Excerpt provided:

○ ○ ○

Before adding any animal to a summer program, camps should make appropriate arrangements:

  • Contact the appropriate authorities to determine if the animals are legal in your area or will require special licenses or permits.
  • Choose animals whose personalities will thrive with lots of attention and day-to-day camp commotion.
  • Consider leasing animals or create a plan for the animals’ care during the camp’s off-season.
  • Do research on the proper husbandry needs of each animal and be prepared to provide excellent housing, food, and care. Remember that you are setting an example of appropriate animal care to campers.
  • Create an appropriate space that will allow interaction between campers and animals without allowing the animal(s) to get loose or run away.
  • Identify a veterinarian with experience treating the type of animals you are considering. He or she should also be able to provide onsite care, if needed.
  • Create a veterinary-care plan for each animal that includes dates and times for needed vaccinations, worming, and grooming (e.g., nail clipping, hoof trimming, etc).
  • Assign a primary caregiver for the animals. This person should be skilled at noticing changes in behavior or appetite that might signal stress, injury, or illness.
  • Establish animal policies and guidelines in advance. These include—but are not limited to—creating a plan for accommodating sick or stressed animals, handling possible animal bites, and setting the camp’s standard for animal contact in relation to all campers, staff members, and guests.
  • Be sure the camper health form includes specific questions about pet allergies, reactions, and treatments. If a camp has not housed animals in the past, parents of returning campers may not understand the importance of providing this information.

Where To Begin
Here is a list of some animals that work well with kids:

  • Dogs. Try to obtain dogs that are well-trained and also have a great personality.
  • Small animals: guinea pigs, rabbits (larger breeds), and hedgehogs
  • Bottle baby goats, sheep, calves. It is important that bottle babies are incorporated into the camp program when they’re used to the bottle and a couple weeks old.

○ ○ ○

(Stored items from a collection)
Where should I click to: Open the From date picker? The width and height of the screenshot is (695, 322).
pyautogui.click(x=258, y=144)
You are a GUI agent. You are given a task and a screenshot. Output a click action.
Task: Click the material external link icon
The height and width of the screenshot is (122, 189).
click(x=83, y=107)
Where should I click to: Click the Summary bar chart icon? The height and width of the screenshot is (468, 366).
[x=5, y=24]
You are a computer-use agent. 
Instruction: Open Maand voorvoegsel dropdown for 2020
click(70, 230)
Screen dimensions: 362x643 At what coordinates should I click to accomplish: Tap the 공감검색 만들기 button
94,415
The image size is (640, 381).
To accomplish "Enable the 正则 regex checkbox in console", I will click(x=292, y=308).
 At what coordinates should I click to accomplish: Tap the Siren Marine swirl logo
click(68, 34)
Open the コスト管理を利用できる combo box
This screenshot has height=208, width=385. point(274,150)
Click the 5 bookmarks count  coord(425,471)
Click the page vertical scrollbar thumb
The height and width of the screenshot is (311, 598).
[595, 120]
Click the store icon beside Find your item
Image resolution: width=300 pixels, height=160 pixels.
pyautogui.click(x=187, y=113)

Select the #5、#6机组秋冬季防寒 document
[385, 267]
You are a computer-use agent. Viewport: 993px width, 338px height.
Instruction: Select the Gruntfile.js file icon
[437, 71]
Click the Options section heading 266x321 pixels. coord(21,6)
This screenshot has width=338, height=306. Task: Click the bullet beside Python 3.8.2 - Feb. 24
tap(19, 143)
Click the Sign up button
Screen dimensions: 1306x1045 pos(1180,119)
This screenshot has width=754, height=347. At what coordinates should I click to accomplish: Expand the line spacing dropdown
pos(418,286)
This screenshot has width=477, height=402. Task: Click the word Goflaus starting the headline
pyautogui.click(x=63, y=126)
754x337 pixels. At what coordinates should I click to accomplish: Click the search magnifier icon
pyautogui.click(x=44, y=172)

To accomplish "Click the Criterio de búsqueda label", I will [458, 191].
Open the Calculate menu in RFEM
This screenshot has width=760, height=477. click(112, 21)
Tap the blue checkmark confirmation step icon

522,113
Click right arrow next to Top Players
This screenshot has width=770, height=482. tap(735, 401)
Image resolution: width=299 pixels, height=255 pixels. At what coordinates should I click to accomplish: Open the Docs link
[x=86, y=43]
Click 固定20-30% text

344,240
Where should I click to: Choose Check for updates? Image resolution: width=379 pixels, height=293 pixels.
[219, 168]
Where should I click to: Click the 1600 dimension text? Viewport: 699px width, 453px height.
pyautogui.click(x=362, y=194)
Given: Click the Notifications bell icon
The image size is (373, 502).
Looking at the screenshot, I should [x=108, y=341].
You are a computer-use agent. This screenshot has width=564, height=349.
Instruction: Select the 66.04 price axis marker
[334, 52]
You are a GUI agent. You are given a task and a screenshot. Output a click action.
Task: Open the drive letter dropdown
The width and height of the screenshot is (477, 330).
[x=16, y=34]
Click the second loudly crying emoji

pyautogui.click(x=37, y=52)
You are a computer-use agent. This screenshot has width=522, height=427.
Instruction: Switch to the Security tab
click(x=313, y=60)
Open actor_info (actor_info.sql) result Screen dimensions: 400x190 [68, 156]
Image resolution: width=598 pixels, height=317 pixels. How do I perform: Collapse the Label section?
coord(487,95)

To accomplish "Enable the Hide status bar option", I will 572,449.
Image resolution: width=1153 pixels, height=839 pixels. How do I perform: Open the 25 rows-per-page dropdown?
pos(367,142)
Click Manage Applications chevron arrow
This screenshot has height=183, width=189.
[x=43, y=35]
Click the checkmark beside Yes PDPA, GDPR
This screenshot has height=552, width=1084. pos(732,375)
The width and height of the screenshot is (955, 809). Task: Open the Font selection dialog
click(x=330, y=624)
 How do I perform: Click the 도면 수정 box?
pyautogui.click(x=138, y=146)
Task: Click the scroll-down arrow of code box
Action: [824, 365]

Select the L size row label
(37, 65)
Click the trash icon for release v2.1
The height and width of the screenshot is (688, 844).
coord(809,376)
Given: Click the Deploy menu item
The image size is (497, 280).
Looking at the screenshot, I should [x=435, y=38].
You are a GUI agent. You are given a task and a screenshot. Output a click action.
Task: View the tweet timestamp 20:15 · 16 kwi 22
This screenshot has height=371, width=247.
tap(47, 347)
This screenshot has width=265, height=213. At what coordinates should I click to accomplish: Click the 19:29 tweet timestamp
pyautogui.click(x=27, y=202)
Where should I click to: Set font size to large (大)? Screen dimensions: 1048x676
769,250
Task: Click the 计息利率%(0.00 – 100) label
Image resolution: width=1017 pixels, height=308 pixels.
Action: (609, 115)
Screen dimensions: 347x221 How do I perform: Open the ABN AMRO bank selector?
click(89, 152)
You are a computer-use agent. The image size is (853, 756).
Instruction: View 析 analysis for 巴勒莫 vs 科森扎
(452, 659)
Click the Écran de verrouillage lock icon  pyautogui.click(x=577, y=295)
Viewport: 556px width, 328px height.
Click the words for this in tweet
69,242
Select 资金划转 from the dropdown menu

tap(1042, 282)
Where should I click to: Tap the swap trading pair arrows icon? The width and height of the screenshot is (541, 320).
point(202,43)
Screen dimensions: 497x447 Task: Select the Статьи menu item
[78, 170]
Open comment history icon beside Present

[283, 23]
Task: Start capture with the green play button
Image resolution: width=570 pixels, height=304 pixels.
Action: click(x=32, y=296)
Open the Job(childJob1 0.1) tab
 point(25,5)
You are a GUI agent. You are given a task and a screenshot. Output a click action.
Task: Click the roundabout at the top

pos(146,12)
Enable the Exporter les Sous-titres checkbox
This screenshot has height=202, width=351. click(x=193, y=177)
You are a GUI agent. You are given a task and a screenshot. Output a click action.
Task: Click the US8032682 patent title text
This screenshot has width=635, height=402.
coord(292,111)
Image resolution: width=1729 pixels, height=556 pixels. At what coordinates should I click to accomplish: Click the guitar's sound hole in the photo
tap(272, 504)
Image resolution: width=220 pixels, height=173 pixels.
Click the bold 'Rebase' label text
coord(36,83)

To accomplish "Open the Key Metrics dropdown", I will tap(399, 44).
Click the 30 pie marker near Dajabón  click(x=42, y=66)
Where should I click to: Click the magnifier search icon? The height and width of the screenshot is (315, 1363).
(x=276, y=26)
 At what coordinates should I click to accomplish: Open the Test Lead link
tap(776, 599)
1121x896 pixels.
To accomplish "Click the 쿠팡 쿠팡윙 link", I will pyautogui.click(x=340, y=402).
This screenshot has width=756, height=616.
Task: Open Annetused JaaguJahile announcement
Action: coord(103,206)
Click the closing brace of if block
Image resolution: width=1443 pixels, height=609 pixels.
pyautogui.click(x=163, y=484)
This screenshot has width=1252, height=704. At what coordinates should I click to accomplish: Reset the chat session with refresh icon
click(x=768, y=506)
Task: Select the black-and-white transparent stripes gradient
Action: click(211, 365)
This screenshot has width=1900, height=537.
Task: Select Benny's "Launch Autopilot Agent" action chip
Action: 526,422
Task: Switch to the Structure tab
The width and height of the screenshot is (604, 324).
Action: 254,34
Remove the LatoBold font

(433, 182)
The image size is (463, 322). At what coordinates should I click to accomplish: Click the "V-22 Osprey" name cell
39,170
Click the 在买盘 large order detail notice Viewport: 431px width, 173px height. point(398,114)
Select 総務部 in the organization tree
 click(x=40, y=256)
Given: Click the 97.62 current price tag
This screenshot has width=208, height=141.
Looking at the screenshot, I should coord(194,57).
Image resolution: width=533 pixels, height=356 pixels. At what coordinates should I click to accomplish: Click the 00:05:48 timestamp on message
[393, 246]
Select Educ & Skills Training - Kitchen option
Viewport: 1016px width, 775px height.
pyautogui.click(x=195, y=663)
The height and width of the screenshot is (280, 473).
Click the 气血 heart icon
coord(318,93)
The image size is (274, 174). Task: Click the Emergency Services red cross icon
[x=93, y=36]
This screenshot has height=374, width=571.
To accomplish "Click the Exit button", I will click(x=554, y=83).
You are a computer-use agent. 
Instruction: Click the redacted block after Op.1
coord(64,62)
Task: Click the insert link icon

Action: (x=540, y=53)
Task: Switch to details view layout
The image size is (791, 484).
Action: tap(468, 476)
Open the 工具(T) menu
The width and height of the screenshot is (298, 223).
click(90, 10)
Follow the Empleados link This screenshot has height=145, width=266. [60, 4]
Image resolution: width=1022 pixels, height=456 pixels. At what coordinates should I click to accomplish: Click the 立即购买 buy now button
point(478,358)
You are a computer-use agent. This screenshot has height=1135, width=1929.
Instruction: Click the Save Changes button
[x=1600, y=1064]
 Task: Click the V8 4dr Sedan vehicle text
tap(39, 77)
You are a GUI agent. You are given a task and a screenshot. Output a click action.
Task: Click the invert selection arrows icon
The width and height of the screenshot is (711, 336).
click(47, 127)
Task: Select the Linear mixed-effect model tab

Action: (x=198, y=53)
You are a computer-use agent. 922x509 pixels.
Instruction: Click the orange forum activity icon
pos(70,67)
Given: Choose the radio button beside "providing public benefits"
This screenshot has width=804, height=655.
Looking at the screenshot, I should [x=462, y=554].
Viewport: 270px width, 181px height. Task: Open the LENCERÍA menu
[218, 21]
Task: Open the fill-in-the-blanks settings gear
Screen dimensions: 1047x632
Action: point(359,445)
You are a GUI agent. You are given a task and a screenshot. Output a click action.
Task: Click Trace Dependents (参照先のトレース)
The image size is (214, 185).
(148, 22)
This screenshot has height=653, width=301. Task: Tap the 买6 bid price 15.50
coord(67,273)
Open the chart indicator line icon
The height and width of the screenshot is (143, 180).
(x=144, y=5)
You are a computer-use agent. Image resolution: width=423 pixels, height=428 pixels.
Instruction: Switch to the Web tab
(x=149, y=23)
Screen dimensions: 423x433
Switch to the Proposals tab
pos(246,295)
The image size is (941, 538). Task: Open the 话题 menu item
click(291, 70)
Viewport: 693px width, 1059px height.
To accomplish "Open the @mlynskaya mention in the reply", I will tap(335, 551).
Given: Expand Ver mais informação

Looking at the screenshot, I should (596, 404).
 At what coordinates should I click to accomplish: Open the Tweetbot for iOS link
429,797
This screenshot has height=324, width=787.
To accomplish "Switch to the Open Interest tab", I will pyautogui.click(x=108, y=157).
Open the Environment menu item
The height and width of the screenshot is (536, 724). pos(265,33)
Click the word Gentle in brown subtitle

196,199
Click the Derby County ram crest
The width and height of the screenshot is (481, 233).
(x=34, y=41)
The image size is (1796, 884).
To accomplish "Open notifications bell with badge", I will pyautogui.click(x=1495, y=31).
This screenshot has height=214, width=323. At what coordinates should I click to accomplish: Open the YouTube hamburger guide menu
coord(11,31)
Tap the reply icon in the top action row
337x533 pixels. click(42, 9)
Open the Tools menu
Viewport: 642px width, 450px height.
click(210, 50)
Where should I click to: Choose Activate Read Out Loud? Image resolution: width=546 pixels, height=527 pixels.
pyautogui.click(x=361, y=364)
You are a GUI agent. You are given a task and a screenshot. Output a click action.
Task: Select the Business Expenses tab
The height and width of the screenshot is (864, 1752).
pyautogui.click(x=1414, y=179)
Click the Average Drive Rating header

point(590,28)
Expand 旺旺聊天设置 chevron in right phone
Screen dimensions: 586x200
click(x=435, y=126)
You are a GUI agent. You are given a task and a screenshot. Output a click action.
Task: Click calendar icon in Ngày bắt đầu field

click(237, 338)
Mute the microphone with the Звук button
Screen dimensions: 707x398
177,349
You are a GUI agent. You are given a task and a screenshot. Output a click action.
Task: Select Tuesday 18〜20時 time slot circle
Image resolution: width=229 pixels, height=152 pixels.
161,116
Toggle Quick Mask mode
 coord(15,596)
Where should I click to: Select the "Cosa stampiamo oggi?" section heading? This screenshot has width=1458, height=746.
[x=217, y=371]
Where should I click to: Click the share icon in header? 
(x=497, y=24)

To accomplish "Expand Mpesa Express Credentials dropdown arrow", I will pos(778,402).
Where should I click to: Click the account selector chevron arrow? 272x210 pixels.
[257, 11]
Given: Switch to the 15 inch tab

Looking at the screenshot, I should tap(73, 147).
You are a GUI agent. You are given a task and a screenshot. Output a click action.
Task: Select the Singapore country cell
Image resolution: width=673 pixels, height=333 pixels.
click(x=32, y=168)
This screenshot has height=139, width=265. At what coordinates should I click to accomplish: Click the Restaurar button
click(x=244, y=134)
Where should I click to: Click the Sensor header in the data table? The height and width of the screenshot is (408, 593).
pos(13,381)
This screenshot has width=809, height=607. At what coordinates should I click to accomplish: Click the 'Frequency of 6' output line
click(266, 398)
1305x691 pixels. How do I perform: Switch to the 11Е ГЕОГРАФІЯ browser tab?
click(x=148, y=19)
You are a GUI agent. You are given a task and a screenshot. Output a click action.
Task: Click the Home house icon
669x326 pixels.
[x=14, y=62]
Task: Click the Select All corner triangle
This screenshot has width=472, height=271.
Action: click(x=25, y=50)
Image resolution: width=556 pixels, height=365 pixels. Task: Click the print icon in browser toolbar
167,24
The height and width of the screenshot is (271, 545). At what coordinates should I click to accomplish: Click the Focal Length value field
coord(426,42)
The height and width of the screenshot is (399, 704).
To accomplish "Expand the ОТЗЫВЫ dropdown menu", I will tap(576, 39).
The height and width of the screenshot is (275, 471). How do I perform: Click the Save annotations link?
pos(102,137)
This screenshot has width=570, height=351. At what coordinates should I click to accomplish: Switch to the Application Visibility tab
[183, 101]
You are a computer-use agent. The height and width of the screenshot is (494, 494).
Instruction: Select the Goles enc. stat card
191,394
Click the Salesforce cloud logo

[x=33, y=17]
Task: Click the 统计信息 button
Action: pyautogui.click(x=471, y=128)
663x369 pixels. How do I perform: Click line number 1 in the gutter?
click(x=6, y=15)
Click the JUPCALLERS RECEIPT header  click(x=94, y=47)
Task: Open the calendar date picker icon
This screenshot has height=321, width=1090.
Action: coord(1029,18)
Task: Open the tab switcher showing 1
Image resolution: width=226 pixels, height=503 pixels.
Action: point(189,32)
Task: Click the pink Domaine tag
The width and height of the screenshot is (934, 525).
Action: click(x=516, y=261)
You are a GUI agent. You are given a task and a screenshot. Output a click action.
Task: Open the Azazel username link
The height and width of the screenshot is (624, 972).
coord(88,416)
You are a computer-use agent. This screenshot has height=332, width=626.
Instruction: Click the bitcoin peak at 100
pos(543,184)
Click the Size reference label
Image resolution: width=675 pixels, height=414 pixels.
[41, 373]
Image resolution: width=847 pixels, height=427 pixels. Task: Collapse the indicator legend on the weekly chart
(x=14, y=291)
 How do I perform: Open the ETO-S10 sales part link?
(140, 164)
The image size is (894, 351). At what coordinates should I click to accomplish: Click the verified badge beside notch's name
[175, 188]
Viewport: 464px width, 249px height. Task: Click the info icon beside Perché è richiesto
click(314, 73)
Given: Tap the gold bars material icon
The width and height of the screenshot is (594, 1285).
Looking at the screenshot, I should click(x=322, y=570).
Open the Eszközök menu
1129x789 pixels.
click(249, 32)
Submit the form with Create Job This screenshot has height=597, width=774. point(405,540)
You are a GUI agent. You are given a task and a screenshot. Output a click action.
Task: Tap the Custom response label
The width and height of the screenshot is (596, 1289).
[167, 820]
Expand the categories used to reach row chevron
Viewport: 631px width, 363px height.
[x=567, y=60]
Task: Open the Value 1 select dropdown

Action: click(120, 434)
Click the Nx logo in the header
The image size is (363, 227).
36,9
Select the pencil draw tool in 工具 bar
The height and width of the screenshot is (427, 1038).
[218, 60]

○ ○ ○

Parts of the exercise:
1 – Update the passage on animals at camp from "Before adding any" up to and including "day-to-day camp commotion.", putting "agencies" in place of "authorities".
2 – Continue the passage on animals at camp from the point where it stops.

Answers by item number:
1 –
Before adding any animal to a summer program, camps should make appropriate arrangements:

  • Contact the appropriate agencies to determine if the animals are legal in your area or will require special licenses or permits.
  • Choose animals whose personalities will thrive with lots of attention and day-to-day camp commotion.

2 –
  • Silkie chickens
  • Reptiles: snakes, lizards, turtles, and tortoises. If incorporating reptiles, adult ball pythons would be a good start for snakes; bearded dragons and Uromastyx are proper starting lizards; and for turtles and tortoises, try box turtles or Russian tortoises.

Add A Specialty Program
Animals are only one of the specialty programs offered at Cub Creek Science Camp. Based on camper interest, programs such as culinary science, crime science, and paramedics have been added. Adding a specialty program is simple:

  • Identify a good-sized interest group
  • Locate a great instructor with a shared love of the subject
  • Create a lesson plan
  • Determine an appropriate activity location
  • Purchase needed supplies
  • Write the activity into the schedule.

Specialty programs can be offered alongside traditional camp activities and don’t always require additional costs. At Cub Creek Science Camp, campers know that the administration is always looking for new activity ideas. If a group with sufficient numbers shares an idea for a new activity, that activity will be seriously considered for the following week. If the activity is offered, the suggesting group will be given the first opportunity to sign up for it, and if the activity proves extremely popular, it is written into the following summer’s list of activity choices. So let the imagination run wild! Get campers involved! Offer specialized activities that you have a passion for and see if the addition of a specialty program doesn’t boost camper enrollment!